- **TASK**
From the line containing "Click the Inner Diameter input field" to the final line of the entries, copy each line exactly. Pictures stay out.
+++ GIVEN ENTRIES
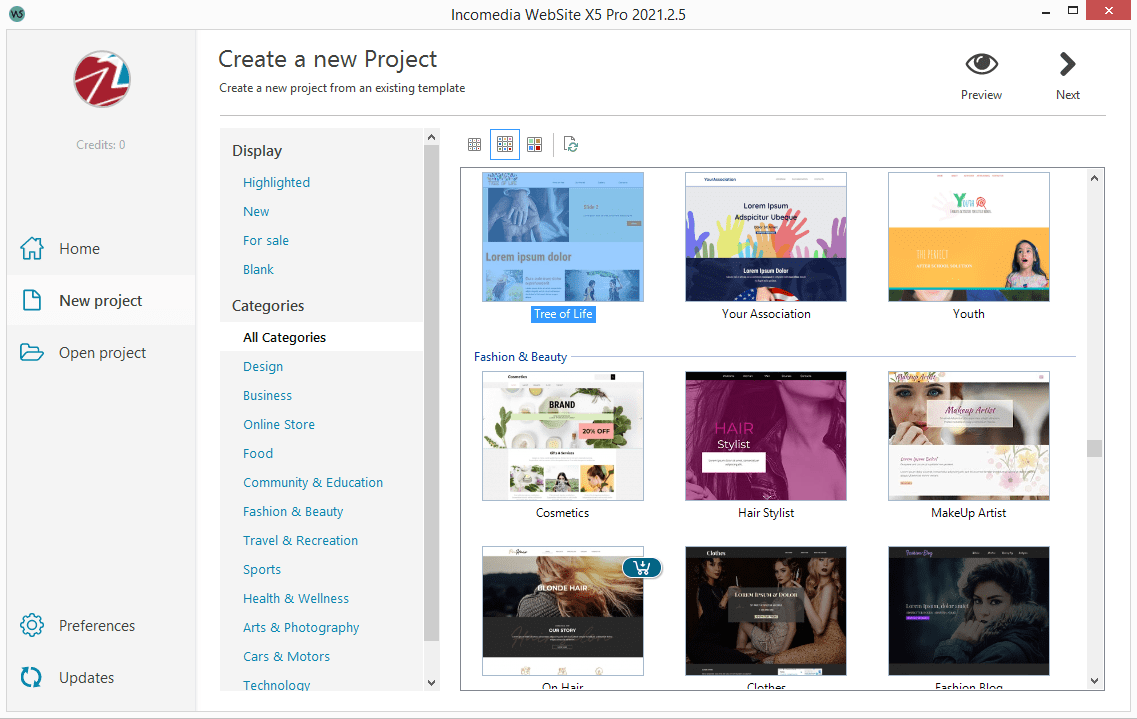Click the user profile logo avatar
The image size is (1137, 719).
point(102,80)
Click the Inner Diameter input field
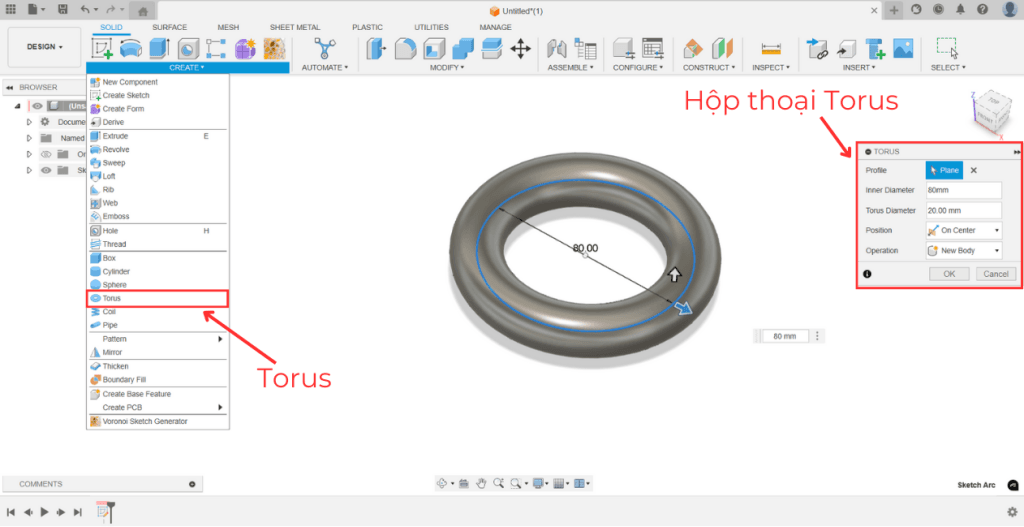The height and width of the screenshot is (527, 1024). click(963, 190)
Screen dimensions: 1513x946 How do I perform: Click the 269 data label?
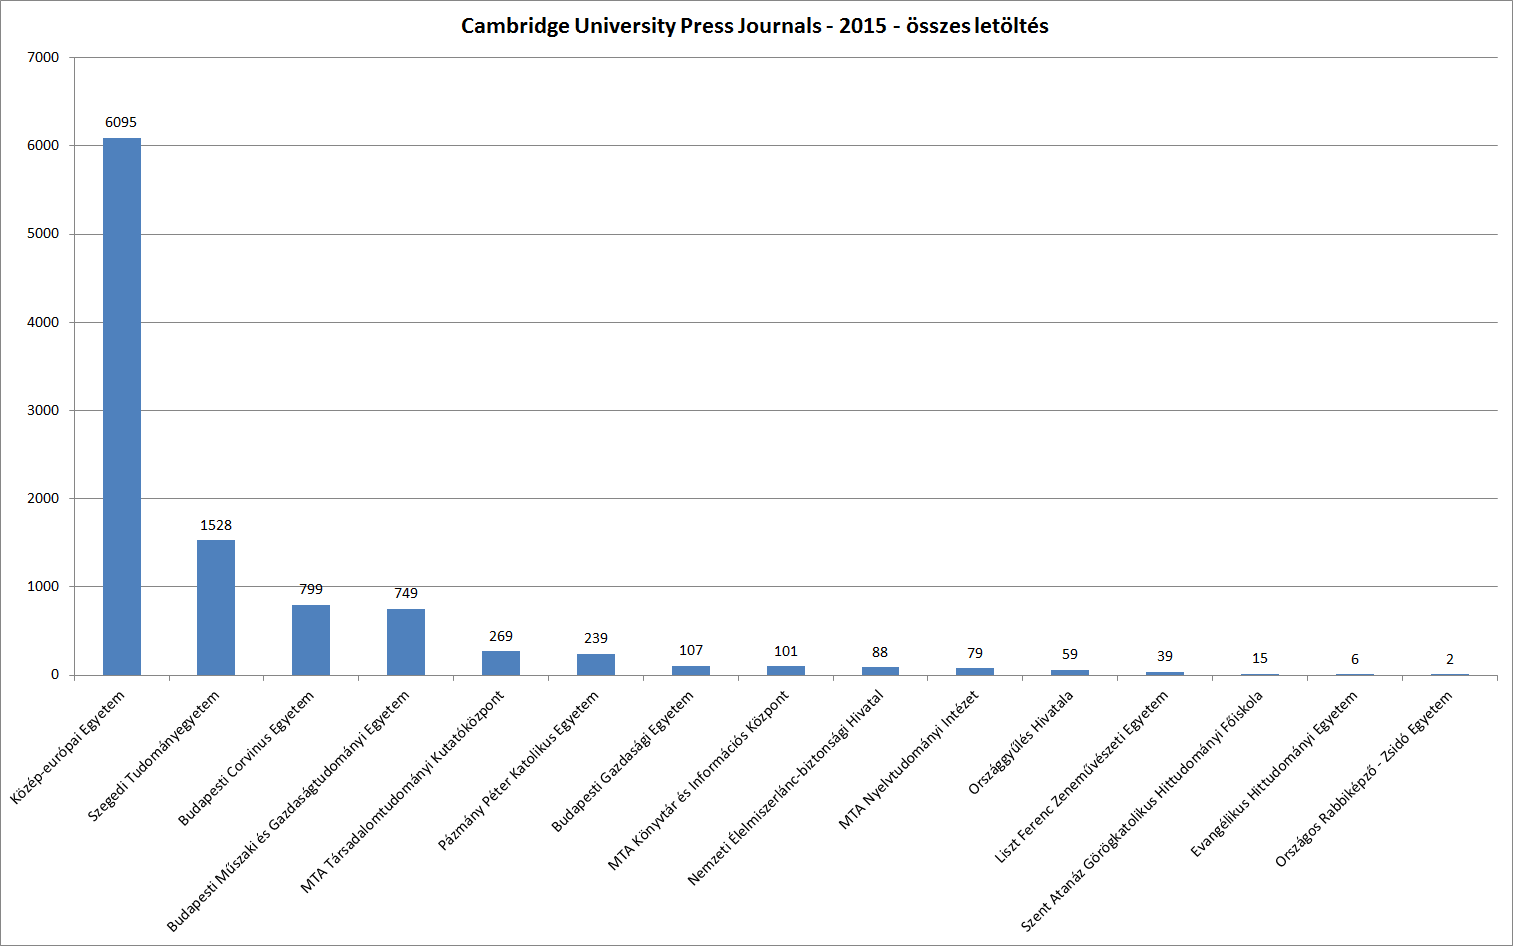[501, 636]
++++++
- **YOUR RESPONSE**
Click the Inner Diameter input field
The height and width of the screenshot is (527, 1024). click(963, 190)
Screen dimensions: 1513x946 How do I perform: Click the 269 data label?
[501, 636]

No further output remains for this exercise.